Mythology of Labor as big-time losers

Along with the utter fallacy that the Liberals manage economies far better than Labor is the mythology often peddled by the MSM that the ALP is the natural party of Opposition; that if there is a close election to lose, then Labor will lose it.

Okay, there’s some truth in that last bit but let’s take a look at the results since Whitlam won in December 1972.

Starting from the beginning of 1973 until this year’s end, that’s 49 years (memo to self: check my Aspley State School maths!)

Labor held power for roughly 20 years and six months of that time. That’s not a helluva lot less than 24.5 years, or half of 49 years.

It’s even more stark if you consider that span of politics is bookended by three years of Whitlam and the last eight years and close to four months of Abbott, Turnbull and Morrison. Makes Labor look a lot less hopeless than many mainstream media writers love to paint it as.

What brought on this column was how InQueensland columnist Sean Carney took a wider view a few days back, calling Labor’s time in power a miserable legacy – and maybe it is if you examine the stats since World War 2. Wonder why Carney didn’t go back to the start of the war?

Carney writes: “At the federal level, it [Labor] has spent considerably more time in opposition than in office, holding government for just 26 of the 66 years since the end of the second world war.

“It has been a party of debilitating, long-running splits. One was over conscription during the first world war. Another was over how to respond to the Great Depression. The worst split, over the influence of communists within the ALP and the Catholic groups that fought against it, extended from the 1950s to the 1970s.”

So Carney is happy to factor in the 27 years since World War 2, including the 17-plus years in the wilderness for Labor after the big split of 1955, and that’s fine if you want to give the impression that inQueensland is just a little bit right wing, a growing suspicion of mine*.

Anywho, Labor’s three years – 1973-75 – were cut short by the act of a drunken fool who had to die in disgrace in a foreign land. Labor took eight years to recover from the damage to its reputation by his actions.

Labor from 1983 under Hawke and Keating then won five elections in a row.

Howard had 11 years, including one poll he won on lies over children overboard.

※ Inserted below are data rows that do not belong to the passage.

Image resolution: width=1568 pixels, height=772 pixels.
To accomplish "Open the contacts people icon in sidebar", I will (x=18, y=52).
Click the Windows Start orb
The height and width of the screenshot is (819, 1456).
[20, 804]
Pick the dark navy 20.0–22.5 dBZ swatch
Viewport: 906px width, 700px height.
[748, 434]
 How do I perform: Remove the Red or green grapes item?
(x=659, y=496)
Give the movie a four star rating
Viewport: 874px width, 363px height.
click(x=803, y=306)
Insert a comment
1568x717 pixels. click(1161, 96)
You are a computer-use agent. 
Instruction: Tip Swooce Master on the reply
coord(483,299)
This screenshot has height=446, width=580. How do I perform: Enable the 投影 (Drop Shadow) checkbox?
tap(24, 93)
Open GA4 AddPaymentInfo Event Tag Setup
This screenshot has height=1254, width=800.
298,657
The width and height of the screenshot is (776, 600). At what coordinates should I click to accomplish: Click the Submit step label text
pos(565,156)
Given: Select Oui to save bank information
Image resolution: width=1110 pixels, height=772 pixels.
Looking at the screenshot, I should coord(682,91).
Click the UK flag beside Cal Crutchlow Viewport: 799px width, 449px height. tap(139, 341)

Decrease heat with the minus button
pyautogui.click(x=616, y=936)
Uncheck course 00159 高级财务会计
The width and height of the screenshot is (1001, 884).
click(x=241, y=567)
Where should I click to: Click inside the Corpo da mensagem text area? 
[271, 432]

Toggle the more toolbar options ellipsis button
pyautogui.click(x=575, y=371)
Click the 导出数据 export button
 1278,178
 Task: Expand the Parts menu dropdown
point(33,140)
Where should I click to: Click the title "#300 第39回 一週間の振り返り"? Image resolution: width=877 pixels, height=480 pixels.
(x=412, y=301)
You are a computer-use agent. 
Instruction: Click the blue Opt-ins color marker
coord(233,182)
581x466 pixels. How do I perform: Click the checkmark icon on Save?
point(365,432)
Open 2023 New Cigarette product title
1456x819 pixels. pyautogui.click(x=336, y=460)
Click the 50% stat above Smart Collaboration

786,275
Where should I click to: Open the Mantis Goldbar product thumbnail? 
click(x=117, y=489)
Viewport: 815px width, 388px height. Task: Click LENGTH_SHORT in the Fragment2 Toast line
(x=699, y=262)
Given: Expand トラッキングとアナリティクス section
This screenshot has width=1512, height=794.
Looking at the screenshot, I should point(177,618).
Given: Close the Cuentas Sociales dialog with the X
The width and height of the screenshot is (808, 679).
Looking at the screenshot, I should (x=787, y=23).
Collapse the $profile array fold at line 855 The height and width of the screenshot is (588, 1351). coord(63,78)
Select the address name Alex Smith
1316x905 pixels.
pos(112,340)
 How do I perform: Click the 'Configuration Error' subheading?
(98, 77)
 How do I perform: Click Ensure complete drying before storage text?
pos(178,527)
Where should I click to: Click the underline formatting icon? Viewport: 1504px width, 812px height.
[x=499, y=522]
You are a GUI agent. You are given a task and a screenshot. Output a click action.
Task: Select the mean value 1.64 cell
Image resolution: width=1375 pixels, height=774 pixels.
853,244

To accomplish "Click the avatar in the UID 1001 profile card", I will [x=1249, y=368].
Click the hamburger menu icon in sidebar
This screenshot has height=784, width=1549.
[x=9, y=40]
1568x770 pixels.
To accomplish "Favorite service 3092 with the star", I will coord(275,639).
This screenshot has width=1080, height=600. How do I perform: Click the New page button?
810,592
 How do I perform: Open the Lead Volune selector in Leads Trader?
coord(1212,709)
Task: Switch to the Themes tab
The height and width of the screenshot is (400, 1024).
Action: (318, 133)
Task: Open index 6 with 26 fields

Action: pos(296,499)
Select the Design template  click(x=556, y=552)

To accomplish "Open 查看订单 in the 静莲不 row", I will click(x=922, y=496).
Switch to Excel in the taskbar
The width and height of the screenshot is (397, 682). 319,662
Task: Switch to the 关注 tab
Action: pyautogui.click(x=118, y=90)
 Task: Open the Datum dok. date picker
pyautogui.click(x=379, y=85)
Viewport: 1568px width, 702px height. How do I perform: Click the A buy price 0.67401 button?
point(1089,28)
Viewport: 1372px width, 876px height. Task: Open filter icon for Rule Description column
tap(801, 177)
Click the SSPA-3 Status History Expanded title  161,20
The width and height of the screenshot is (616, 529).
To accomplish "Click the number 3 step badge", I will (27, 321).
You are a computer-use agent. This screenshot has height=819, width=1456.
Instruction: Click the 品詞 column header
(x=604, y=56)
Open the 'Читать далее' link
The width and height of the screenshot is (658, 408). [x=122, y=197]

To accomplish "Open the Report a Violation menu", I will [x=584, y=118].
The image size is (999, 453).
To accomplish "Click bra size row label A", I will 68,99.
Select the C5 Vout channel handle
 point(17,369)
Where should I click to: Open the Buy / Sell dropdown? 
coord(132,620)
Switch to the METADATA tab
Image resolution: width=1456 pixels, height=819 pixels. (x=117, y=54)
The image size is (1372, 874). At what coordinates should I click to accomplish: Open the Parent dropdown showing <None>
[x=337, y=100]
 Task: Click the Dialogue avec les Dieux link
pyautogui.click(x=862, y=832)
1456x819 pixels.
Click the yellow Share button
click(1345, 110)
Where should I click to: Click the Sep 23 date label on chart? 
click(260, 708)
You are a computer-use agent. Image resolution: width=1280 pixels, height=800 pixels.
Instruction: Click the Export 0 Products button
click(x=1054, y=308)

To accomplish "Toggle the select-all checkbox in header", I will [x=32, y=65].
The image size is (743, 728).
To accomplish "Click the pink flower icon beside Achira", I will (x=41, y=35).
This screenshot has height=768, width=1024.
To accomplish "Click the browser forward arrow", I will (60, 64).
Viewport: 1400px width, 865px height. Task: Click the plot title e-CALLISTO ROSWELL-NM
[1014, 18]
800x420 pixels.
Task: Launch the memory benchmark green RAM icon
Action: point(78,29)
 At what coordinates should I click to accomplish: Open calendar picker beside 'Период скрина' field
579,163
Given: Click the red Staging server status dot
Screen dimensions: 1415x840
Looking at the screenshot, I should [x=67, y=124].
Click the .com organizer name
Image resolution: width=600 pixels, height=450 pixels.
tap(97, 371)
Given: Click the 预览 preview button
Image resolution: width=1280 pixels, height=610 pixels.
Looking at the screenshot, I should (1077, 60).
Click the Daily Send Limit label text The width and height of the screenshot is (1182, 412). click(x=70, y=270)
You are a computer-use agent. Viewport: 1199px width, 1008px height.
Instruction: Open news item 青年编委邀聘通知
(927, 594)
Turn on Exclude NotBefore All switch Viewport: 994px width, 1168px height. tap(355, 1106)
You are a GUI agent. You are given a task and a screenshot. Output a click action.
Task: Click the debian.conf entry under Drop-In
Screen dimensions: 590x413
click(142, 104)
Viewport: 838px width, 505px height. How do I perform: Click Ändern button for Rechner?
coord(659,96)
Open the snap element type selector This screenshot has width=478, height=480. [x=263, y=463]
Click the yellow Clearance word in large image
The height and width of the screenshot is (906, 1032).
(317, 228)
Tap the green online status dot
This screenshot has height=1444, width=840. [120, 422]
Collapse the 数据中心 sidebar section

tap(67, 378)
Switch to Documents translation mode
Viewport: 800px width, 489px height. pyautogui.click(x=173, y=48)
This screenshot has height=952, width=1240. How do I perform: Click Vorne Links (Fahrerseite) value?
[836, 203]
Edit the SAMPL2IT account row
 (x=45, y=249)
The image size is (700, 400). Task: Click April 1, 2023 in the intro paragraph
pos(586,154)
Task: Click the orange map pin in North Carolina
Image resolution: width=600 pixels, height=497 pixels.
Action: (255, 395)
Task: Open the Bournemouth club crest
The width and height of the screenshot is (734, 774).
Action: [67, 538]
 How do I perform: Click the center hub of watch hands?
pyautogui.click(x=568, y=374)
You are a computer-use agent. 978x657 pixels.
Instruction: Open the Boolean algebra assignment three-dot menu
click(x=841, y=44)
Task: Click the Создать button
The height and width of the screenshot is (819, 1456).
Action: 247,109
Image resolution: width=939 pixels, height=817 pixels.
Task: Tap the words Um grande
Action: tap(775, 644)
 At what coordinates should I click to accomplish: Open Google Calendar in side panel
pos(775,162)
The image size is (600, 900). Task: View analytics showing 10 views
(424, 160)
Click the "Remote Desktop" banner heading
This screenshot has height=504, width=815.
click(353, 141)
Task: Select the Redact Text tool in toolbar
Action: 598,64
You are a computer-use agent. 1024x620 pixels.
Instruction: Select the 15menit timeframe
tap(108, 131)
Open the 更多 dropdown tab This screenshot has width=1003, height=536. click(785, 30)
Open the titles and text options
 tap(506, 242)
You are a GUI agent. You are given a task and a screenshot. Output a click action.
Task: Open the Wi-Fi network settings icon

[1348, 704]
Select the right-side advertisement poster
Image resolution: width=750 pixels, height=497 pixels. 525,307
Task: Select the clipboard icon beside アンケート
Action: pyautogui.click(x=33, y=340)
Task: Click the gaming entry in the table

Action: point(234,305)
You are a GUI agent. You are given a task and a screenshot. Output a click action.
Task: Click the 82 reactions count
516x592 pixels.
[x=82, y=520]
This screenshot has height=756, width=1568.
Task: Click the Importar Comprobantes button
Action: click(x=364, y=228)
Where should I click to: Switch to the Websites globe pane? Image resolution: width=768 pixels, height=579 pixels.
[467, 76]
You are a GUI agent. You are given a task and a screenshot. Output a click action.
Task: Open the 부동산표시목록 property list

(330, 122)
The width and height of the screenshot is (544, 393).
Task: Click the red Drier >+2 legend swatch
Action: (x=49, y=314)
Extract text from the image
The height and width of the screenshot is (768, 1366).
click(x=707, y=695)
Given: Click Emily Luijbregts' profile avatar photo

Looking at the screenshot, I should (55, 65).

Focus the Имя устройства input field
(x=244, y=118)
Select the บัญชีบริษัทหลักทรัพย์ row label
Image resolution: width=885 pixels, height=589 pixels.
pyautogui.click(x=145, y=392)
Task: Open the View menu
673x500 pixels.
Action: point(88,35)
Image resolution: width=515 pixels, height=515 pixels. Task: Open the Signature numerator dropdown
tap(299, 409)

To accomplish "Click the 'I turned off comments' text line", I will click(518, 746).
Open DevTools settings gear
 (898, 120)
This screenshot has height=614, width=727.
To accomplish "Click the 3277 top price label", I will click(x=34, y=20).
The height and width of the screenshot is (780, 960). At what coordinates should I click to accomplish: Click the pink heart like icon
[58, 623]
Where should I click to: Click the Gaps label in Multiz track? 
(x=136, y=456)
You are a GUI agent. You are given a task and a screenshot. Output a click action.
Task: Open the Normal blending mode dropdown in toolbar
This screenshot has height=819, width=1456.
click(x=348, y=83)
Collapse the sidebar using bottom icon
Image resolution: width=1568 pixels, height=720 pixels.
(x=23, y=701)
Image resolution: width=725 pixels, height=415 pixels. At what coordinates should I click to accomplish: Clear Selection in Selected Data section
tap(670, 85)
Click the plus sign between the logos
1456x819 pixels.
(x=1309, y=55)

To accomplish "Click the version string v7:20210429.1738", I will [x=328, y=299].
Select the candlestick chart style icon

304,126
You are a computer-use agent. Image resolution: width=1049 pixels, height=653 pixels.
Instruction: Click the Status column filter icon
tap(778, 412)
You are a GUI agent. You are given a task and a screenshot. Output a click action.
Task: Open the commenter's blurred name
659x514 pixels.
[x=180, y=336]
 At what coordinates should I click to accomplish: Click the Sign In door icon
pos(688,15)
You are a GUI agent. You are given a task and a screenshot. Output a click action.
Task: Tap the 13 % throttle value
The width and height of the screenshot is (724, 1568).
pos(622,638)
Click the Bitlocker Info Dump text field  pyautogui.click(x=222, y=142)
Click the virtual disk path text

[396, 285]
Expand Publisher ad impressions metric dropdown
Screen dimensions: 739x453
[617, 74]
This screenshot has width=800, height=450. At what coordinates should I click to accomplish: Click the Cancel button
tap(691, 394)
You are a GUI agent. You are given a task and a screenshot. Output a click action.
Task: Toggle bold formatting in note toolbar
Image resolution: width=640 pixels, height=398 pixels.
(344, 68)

Rudd and Gillard shared six years, but probably deserved only half of that after their infighting.

And Turnbull and Morrison won two very narrow elections they both would have lost if the mainstream media had attacked their woeful record of economic mismanagement with the same ferocity with which they attack Labor governments.

Given that the conservative side of politics since 1972 has used every drunken vice-regal, every dodgy trick, every shocking funding rort, every cent of untold millions of taxpayers’ dollars to besmirch Labor leaders and has happily trashed parliamentary practices and traditions to regain or stay in power, I think Labor’s done quite well, all things considered.

And if Labor doesn’t win the close ones because they’re not as ruthless as the other side, then that’s fine by me too. Okay, that might be stretching things a bit.

Except for the next federal election. If Labor loses that one to the shittiest, most corrupt, government I’ve ever had the mispleasure to observe, Australia’s fucked.

Don Gordon-Brown

* Memo Sean Carney: I might change my mind if shortly you do a think piece on poor old Smoko trashing about as Freedom Man in a desperate bid to win a thoroughly unearned second full term.